Il Buran è un vento gelido e secco, originario delle steppe della Siberia , capace di attraversare grandi distanze. Nonostante questo, il suo arrivo in Italia è raro. Tuttavia, ci sono stati alcuni episodi storici in cui il Buran ha raggiunto il territorio italiano, causando un brusco abbassamento delle temperature e intense nevicate.
Nel febbraio 1929 , un’ondata di freddo estremamente rigida colpì l’Italia, con nevicate diffuse. Un altro evento significativo si verificò nel gennaio 1985 , quando una massa di aria gelida investì l’ Europa , portando neve fino a Roma . Più recentemente, il freddo siberiano ha fatto sentire i suoi effetti nel febbraio 2012 e tra febbraio e marzo 2018 , colpendo soprattutto il Nord e il Centro Italia , con gelo intenso e abbondanti nevicate.
Il termine Buran viene talvolta usato in modo generico per descrivere ondate di gelo, ma affinché questo fenomeno si manifesti effettivamente in Italia, devono verificarsi precise configurazioni bariche a livello europeo. Una di queste configurazioni è il Ponte di Wejkoff , che si crea quando l’anticiclone delle Azzorre si unisce con quello Russo-Siberiano , formando un corridoio atmosferico.
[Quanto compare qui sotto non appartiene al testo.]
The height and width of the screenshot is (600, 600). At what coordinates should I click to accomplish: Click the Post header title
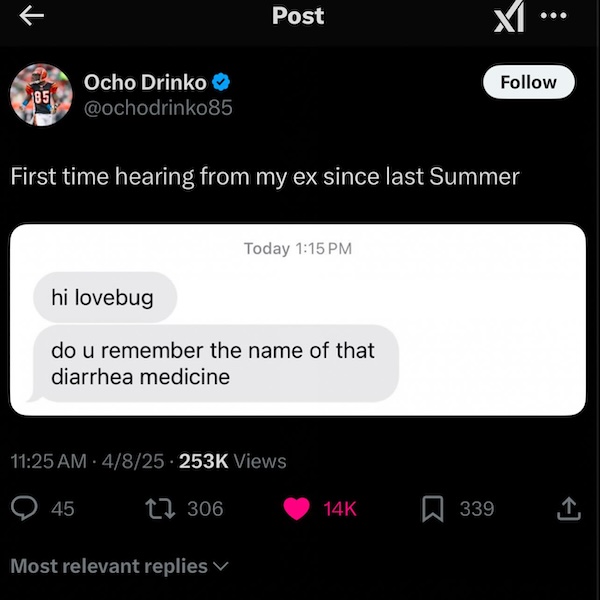tap(298, 16)
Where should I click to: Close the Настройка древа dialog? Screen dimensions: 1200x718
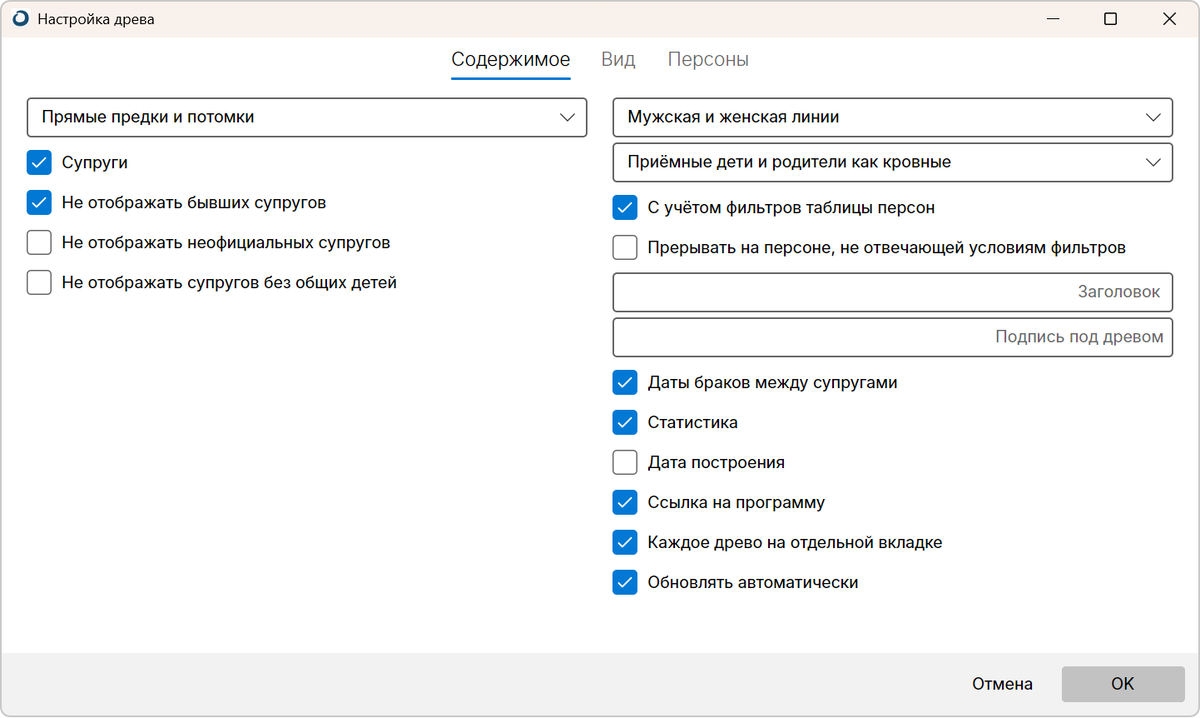pos(1168,19)
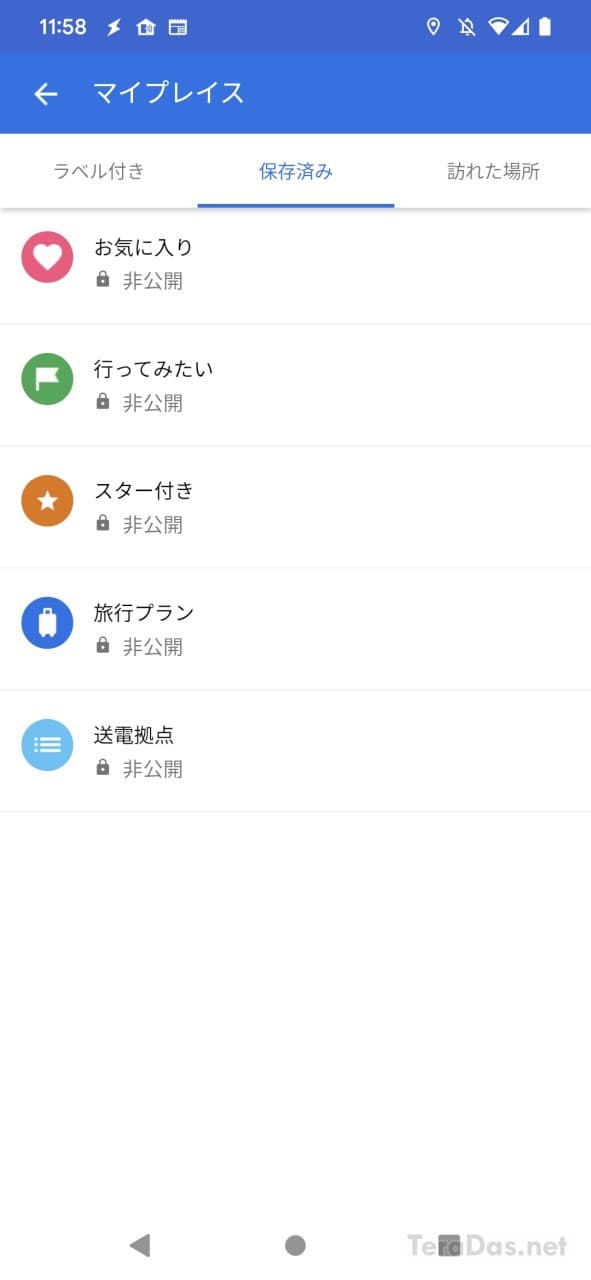Tap the orange star スター付き icon
This screenshot has width=591, height=1280.
point(47,501)
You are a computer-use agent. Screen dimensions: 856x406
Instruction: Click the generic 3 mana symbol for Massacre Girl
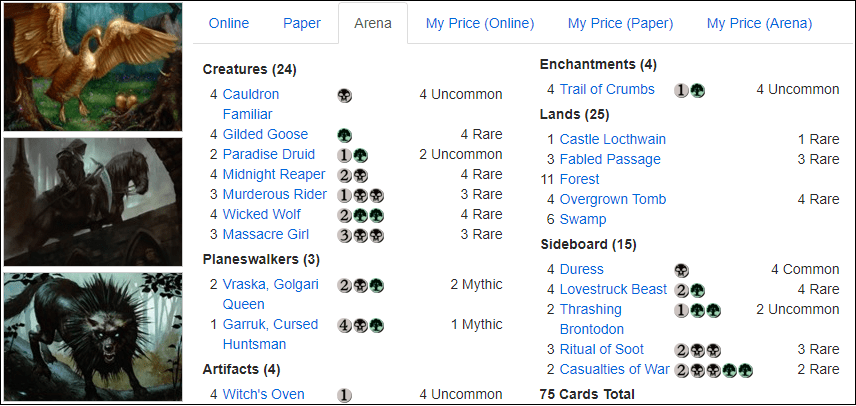click(x=345, y=235)
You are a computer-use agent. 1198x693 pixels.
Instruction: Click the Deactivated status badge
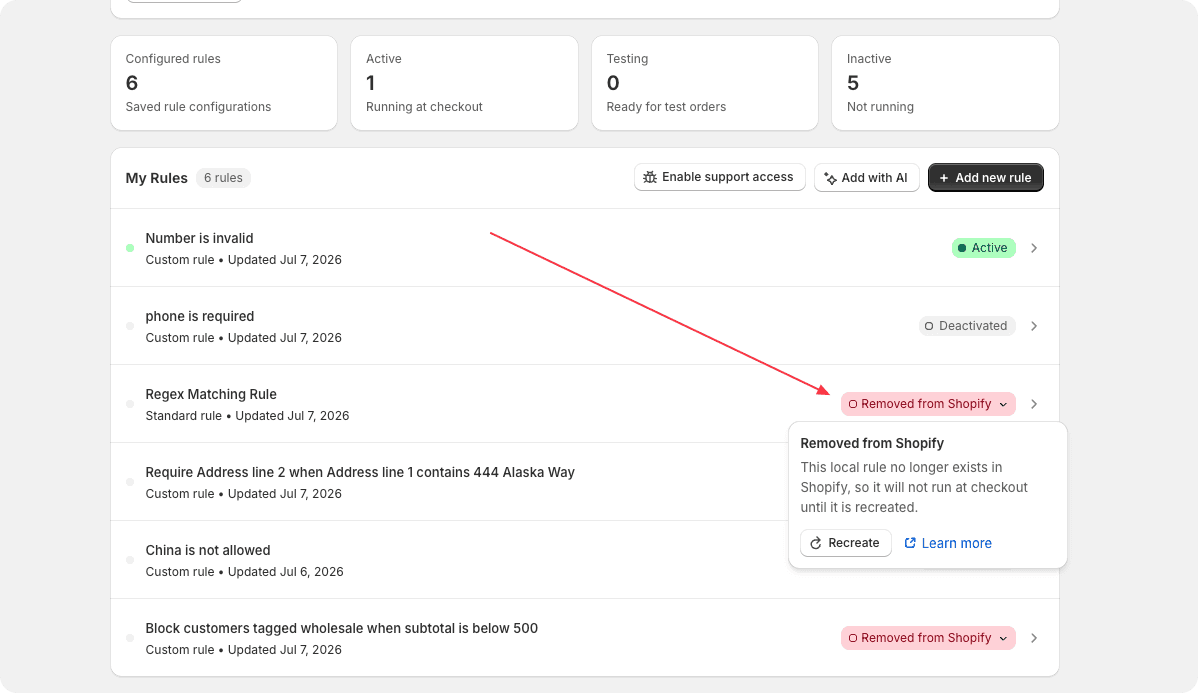(966, 326)
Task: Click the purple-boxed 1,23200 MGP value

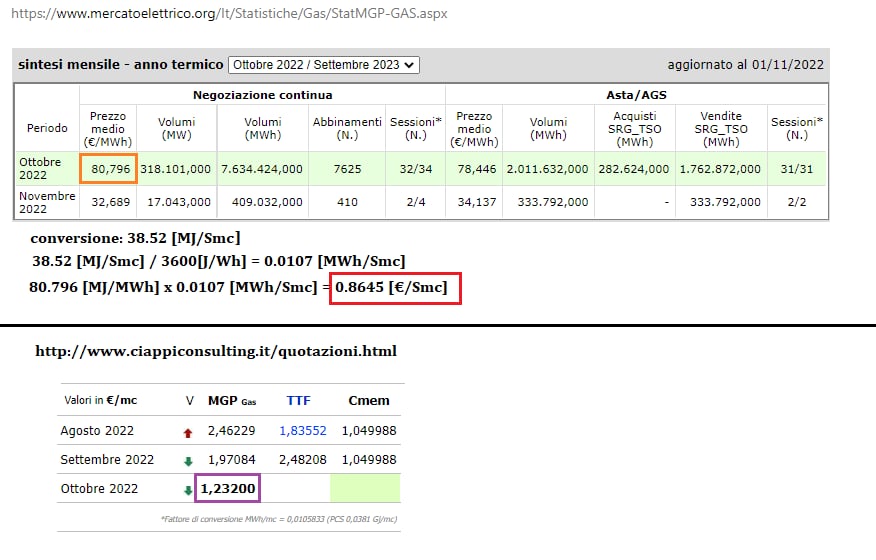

Questo blocca il normale flusso delle perturbazioni atlantiche e devia le correnti, causando un peggioramento del meteo in Europa e portando freddo intenso anche in Italia, con neve a basse altitudini.
Anche se il Buran è un fenomeno raro nel contesto meteorologico italiano, il suo impatto può essere devastante quando le condizioni lo favoriscono, con significative ripercussioni su temperature e neve nelle aree colpite.